_EXCERPT TO READ_
** begin **

Combine chicken, apple, celery, cucumber, cooked potatoes, nuts and chives and mix gently.
Mix the evap milk and mayo until smooth and pour this over the chicken.
Mix gently again, season, garnish, serve! I crumbled some Feta cheese over as well.
Serve with something with colour as the chicken, apple and potato are all white and the green of the cucumber and celery isn't strong enough to show! It needs lettuce, rocket, tomatoes for colour.

It is really nice, just filling enough, but light enough to feel good!

Don't forget:  Give yourself TIME to COOK the chicken & potatoes beforehand - and hard boil the eggs!

Wednesday, 14 March 2012

Flop-Proof-And-Proved Chocolate Cake!

Not a very elegant title I know, and we all have our own "flop-proof" chocolate cake recipe, but since I also didn't have any butter in the house yesterday and needed something to serve guests, this one really did come up trumps! I have no idea where it came from as it's hand-written in my own recipe book!

250ml boiling water;     125ml oil (sunflower, vegetable I don't know whether it'll make a difference!);     125ml cocoa powder;     375ml sugar;     1ml salt (is there a 1ml measure available?! A dash is good enough!);     3 eggs;     15ml baking powder;     5ml vanilla essence;     450ml plain flour.

1.  Mix boiling water, oil and cocoa and bring back to the boil, then leave to cool.
2.  Beat the sugar and eggs with a hand mixer to make it nice and light.
3.  Add the flour, baking powder and salt to the sugar mixture, fold in and mix well.
4.  Add the essence to the water-oil-cocoa mix then add this to the flour mixture - it doesn't need to be totally cold, it will have had time to cool down while you were beating eggs etc. Mix well.
5. Pour into 'something' - whether it's cup-cake cases, a round tin, two round tins, a square tin - and bake at 180C. The length of time probably depends on how deep it is - cup-cakes or one square or round tin. I did it in a 20cm square tin 8cm deep (8" square 3" deep).  The 'original' recipe says to bake for 25-30minutes. On a previous occasion I'd crossed out the 25, but this time it needed 35minutes! Also depends on your oven of course!

** end **

_DIRECTIONS_
A) In the recipe excerpt, at what temperature is the chocolate cake baked?
B) From the recipe excerpt, return the passage that begins at the words "Wednesday, 14 March" and stops after "450ml plain flour.".
C) Write the next part of the recipe blog post, picking up after its last sentence.

_SOURCE MATERIAL_
** begin **

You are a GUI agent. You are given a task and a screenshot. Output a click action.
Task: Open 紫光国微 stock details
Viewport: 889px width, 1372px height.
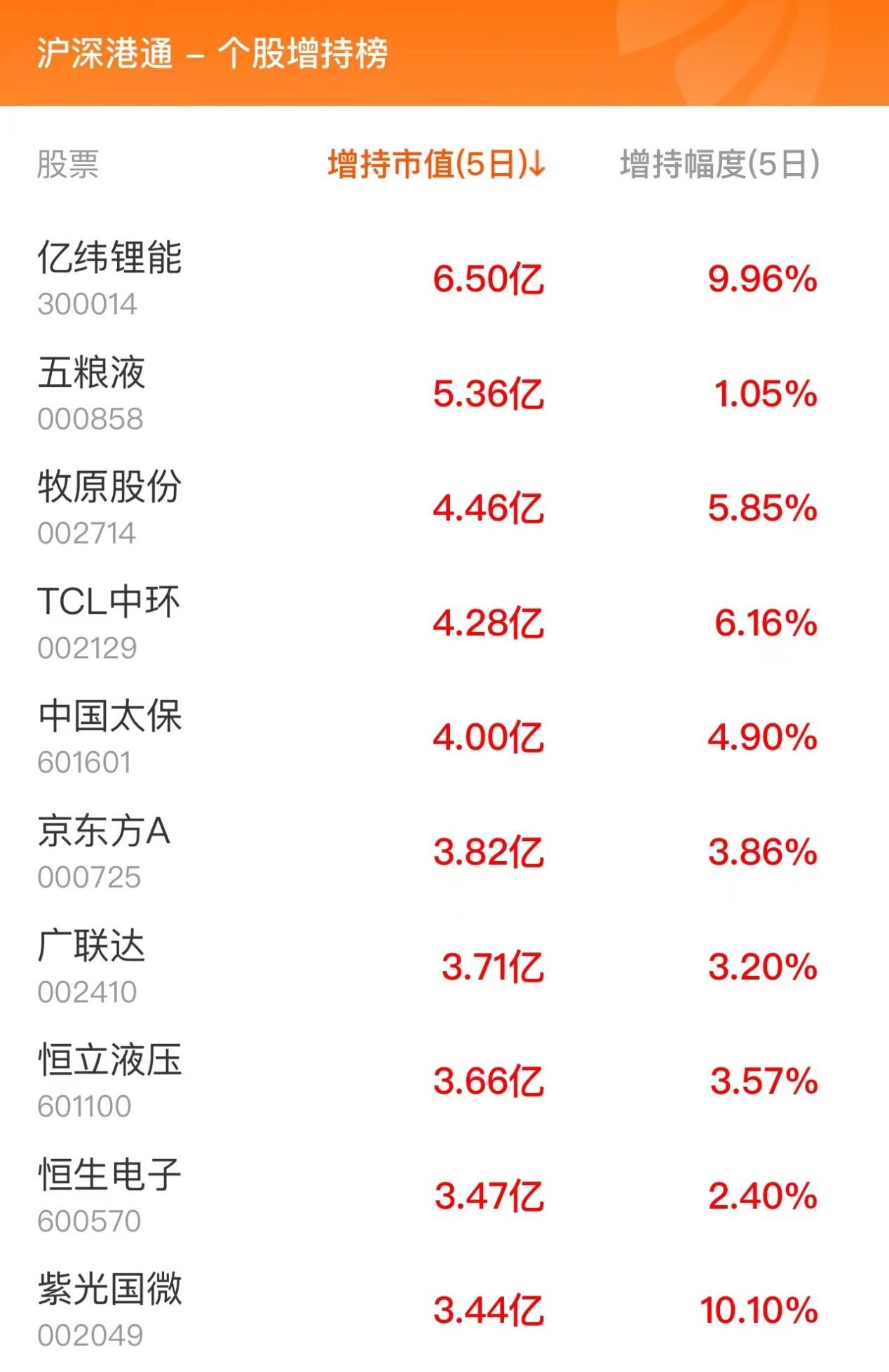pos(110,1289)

** end **

_TASK RESPONSES_
A) 180C

B)
Wednesday, 14 March 2012

Flop-Proof-And-Proved Chocolate Cake!

Not a very elegant title I know, and we all have our own "flop-proof" chocolate cake recipe, but since I also didn't have any butter in the house yesterday and needed something to serve guests, this one really did come up trumps! I have no idea where it came from as it's hand-written in my own recipe book!

250ml boiling water;     125ml oil (sunflower, vegetable I don't know whether it'll make a difference!);     125ml cocoa powder;     375ml sugar;     1ml salt (is there a 1ml measure available?! A dash is good enough!);     3 eggs;     15ml baking powder;     5ml vanilla essence;     450ml plain flour.

C)
6.  Ice as you like! I cut the square cake into squares then dribbled plain water icing over each individual one.

Many years ago I remember reading that Peppermint Essence goes well with Chocolate Cake, and I have tried it; gives it that 'Oooh' factor!

Wednesday, 7 March 2012

A Little History!

I'm not a cook! I don't love to cook or bake and I don't follow any of the TV cooking programmes celebrity or otherwise!  I don't recall ever following a recipe as it was written; I've always been short of one ingredient, or just haven't liked the quantities and reduced them drastically! So the finished product is always different to the written recipe and it usually looks quite different too!

So I thought I'd do a blog on what I cook and really see what I come up with. I'm sure if I published them all, they'd make a decent recipe book and even if it was a book that ended up on a charity shop shelf, someone would probably pick it up for a quid or two!

But starting from the beginning - I failed what was then called 'domestic science' in school when I was about 14 years old!  Of course I dropped the subject and took up 'commercial maths' which I think was probably like accounting, which I hated, so I had to go back to the newly named 'Home Economics' and I did pass - just!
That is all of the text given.